Wir haben inzwischen 2 Landesgrenzen unbemerkt überfahren, sind von Berlin über Brandenburg und Sachsen-Anhalt in Richtung Niedersachsen unterwegs. Die Landschaft wechselt. Es wird grüner und die Kiefernwälder werden von Mischwäldern abgelöst. Alles deutet darauf hin, dass es hier mehr Regen gibt als in Berlin-Brandenburg.

Nach etwas mehr als einer Stunde in Braunschweig angekommen bildet sich auf dem Bahnsteig eine lange Schlange. Es gibt nur eine schmale Treppe für Ankommende und Abreisende. Es entsteht ein ziemliches Geschiebe. Alle sind erstaunlich geduldig.

Pünktlich fährt der Zug nach Hannover in Braunschweig ab und erreicht die Landeshauptstadt ebenso pünktlich. Ist diese unerwartete Pünktlichkeit ein Phänomen der Regionalbahnen?

Leider ist ab Hannover Schluss mit lustig und mit pünktlich. Die S-Bahn nach Langenhagen (regulär eine Fahrt von 10 Minuten) fährt mit 36 Minuten Verspätung ab und ist hoffnungslos überfüllt.

Am Ende habe ich von Haustür zu Haustür gut 6,5 Stunden gebraucht. Bis zum Antritt des Rückweges am nächsten Tag um 13.30 Uhr habe ich also etwa 24h Zeit für einen schönen Besuch und einen erholsamen Schlaf.

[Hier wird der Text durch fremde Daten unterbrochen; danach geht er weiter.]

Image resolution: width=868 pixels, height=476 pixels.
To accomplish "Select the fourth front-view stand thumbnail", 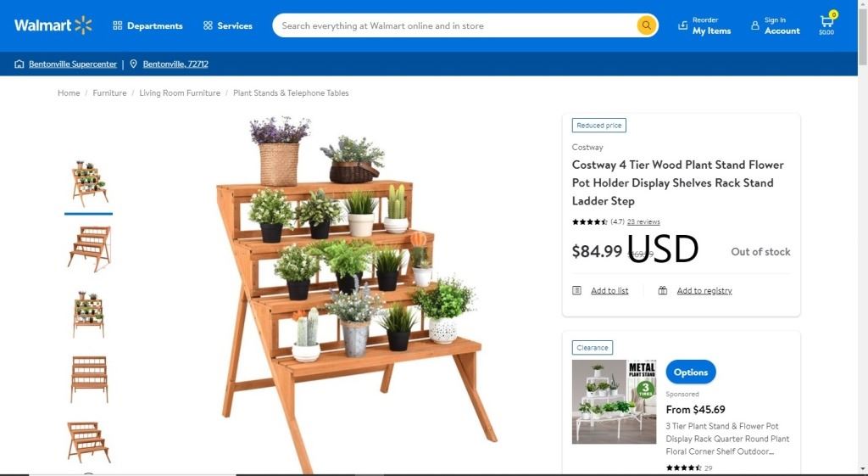I will (x=89, y=379).
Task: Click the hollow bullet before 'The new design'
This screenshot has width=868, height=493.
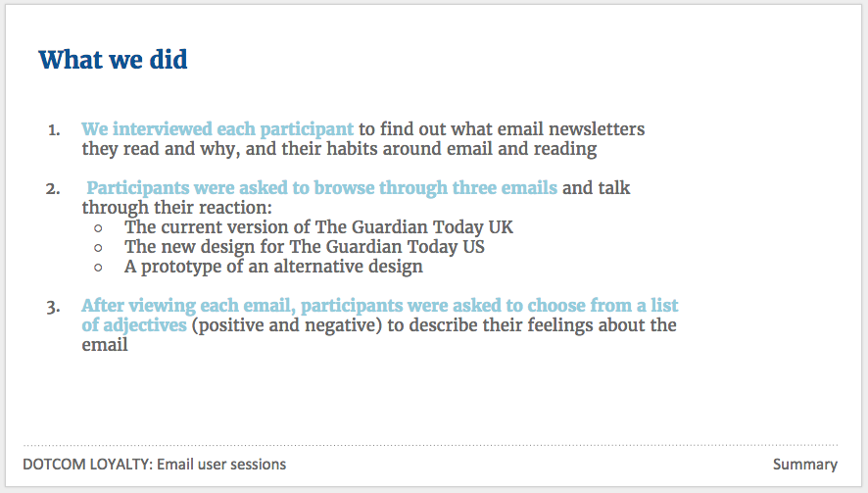Action: (x=99, y=248)
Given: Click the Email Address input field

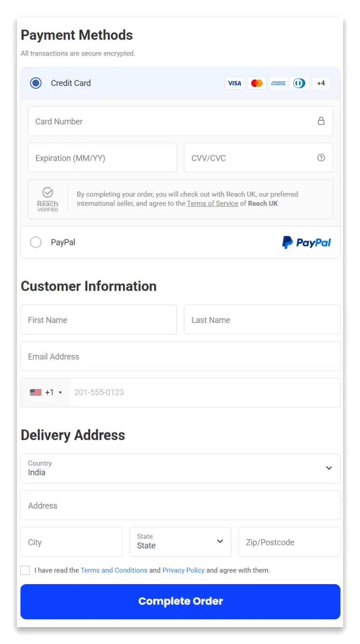Looking at the screenshot, I should coord(180,356).
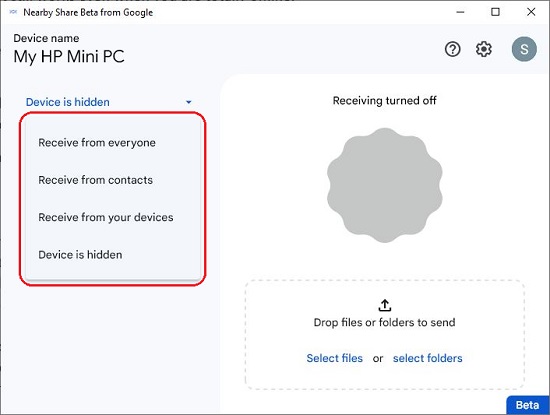Close the Nearby Share window

[x=531, y=12]

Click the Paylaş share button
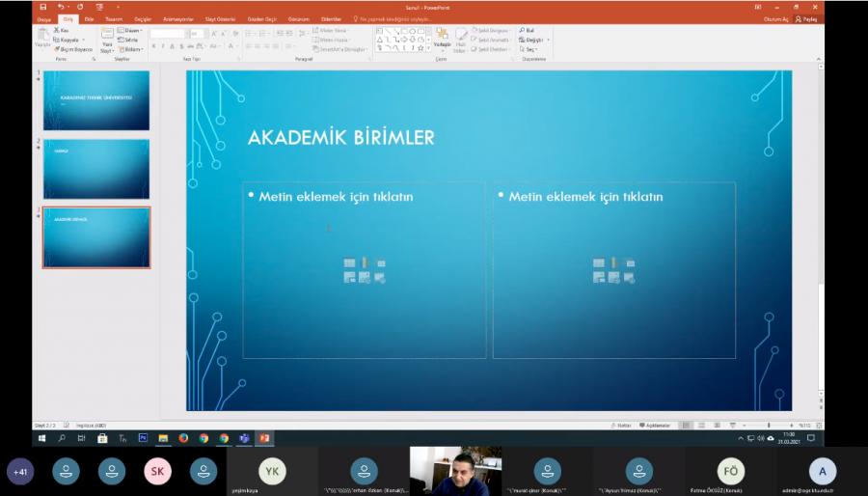coord(805,18)
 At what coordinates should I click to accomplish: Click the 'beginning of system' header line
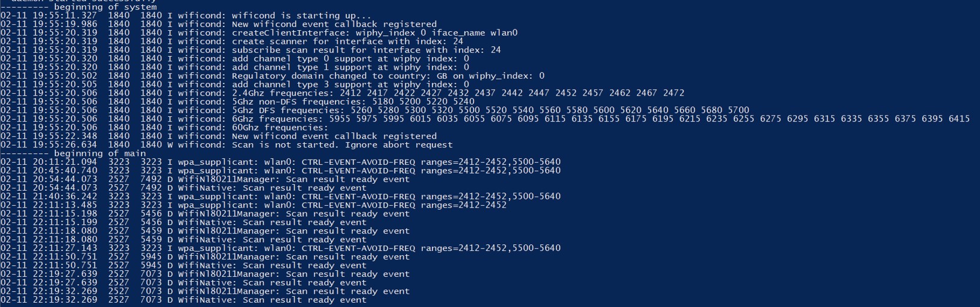point(78,7)
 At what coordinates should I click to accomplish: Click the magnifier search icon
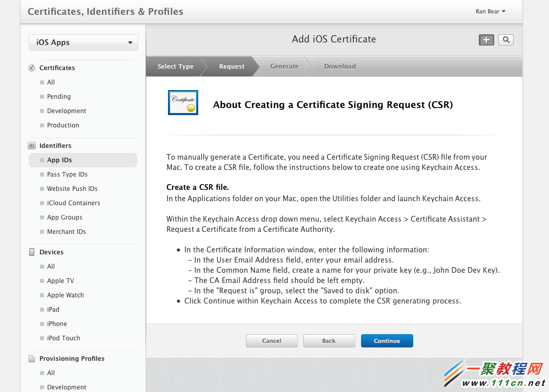505,40
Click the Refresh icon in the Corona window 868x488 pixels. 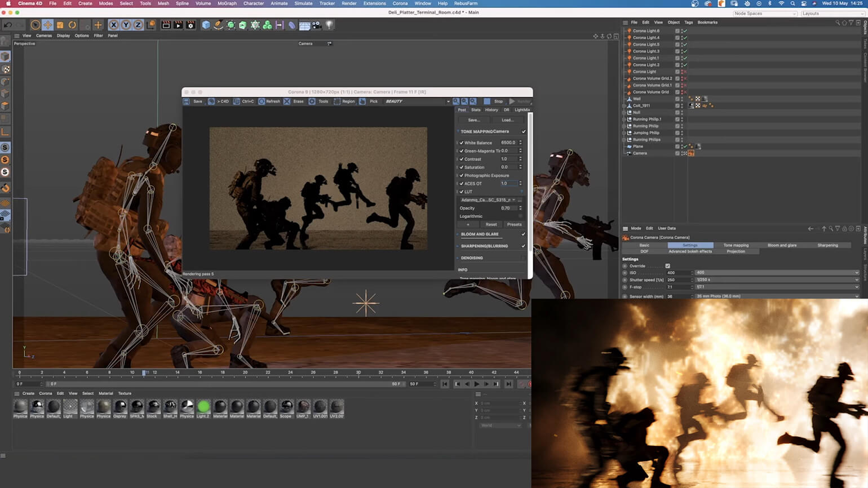click(x=262, y=101)
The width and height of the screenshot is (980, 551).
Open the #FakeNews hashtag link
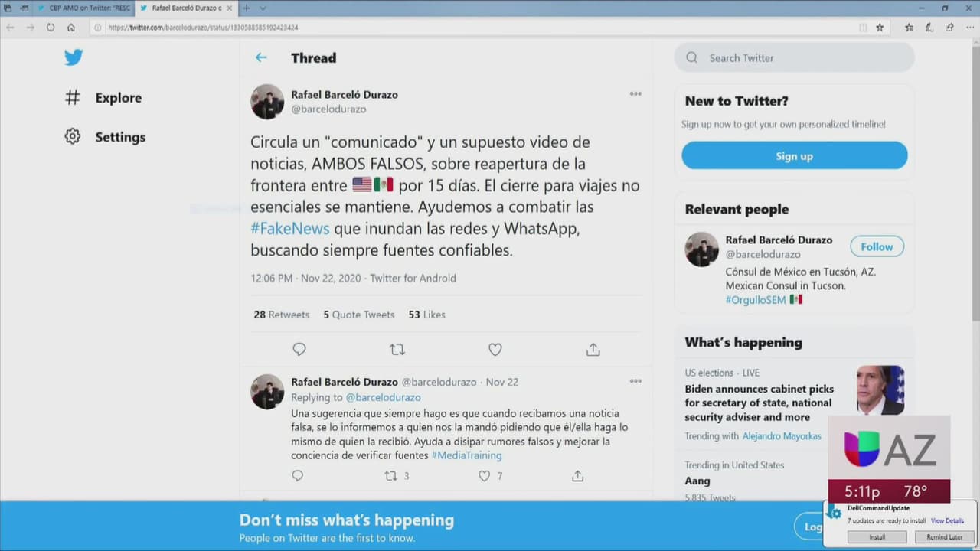point(290,228)
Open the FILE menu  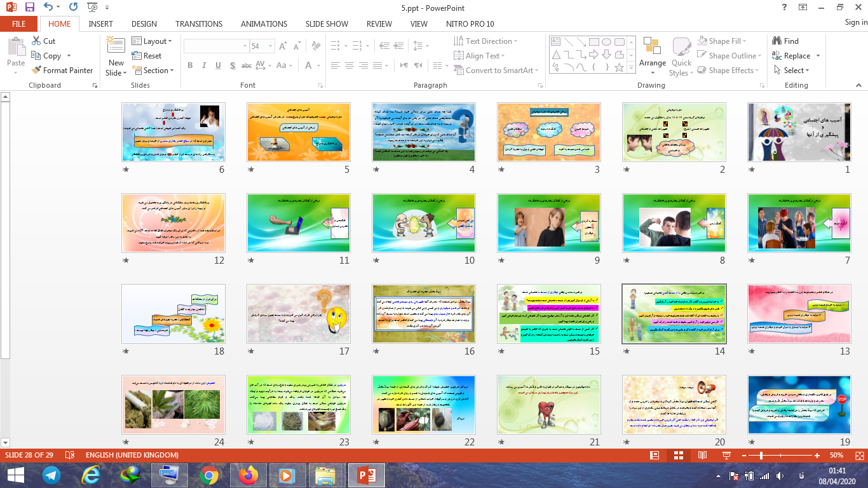19,24
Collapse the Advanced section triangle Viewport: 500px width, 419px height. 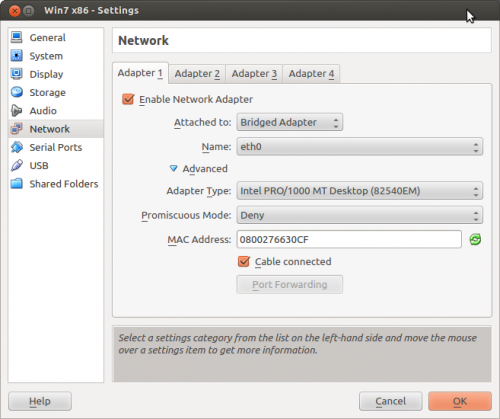coord(173,168)
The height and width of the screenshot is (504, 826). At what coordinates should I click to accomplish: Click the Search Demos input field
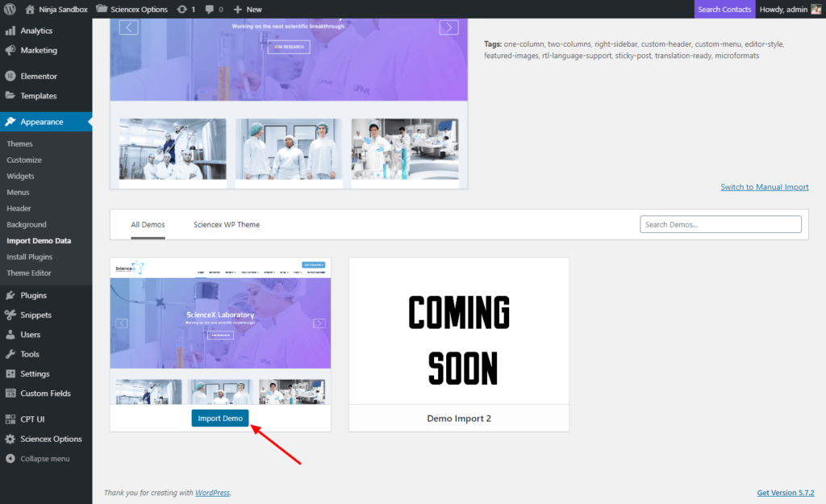click(x=720, y=224)
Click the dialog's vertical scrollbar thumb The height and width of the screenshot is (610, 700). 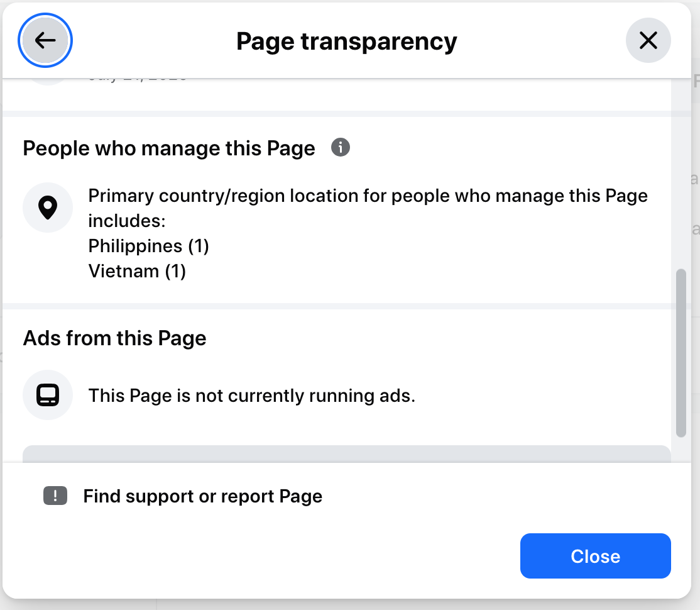point(681,352)
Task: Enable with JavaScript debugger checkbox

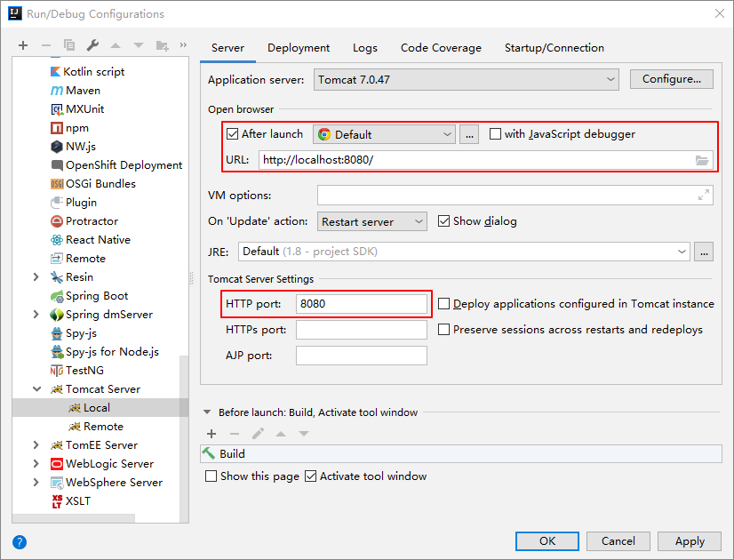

Die Rückfahrt verläuft ähnlich wie die Hinfahrt: bis Hannover fallen S-Bahnen aus oder sind verspätet, aber ich habe schon gelernt anstatt der S-Bahn den Regionalzug zu nehmen. Ab Hannover läuft wieder alles reibungslos. In Braunschweig gibt es wegen eines Polizeieinsatzes eine verspätete Abfahrt, die aber unterwegs wieder eingeholt wird. Aus den beruhigenden Worten des Zugführers lässt sich schließen, dass ein renitenter Fahrgast von den Ordnungshütern fortgebracht werden musste.

 Mein Fazit?

Für Fahrten in die nähere Umgebung außerhalb von Stoßzeiten und für längere Fahrten, wenn man viel Zeit und Geduld und keine Terminvorgaben hat, lässt sich das 9€ Ticket gut einsetzen. Ich fand die Fahrt angenehm, habe die Reise durch den wilden Osten interessiert in mich aufgenommen. Eine angenehme Entschleunigung. Die Züge waren allesamt sauber, mit gepflegten und bequemen Polstersitzen. Die Fahrgäste durchweg angenehm. Pünktlichkeit war generell gegeben und alle Fahrten waren in keinster Weise mit den visuellen, olfaktorischen und auditiven Erscheinungen zu vergleichen, die einem so manches Mal in Berliner U- oder S-Bahnen die Sinne zu rauben drohen. Ihr wisst schon, was ich meine!

Für mich ist klar: nächster Versuch Hamburg!

 

Berlin-Hannover

Fahrtzeit von Haustür zu Haustür

Kosten

Auto

(292km, Diesel, Verbrauch 6,5l/100km)                   3,5-4 Stunden

40 €*

Deutsche Bahn, schnelle Verbindung

Tram 18 Min.; ICE 1 Std 55 Min; S-Bahn 10 Min gesamt    2 Stunden 23 Min

57,90 €*

Nahverkehr

ohne Tram zweimal Umsteigen und etwa 1 Stunde Aufenthalte         6 Stunden und 30 Minuten

9 €

 

*die Fahrpreise sind natürlich nur beispielhaft und variieren tagesabhängig, mit Spartarifen und Spritpreisen etc.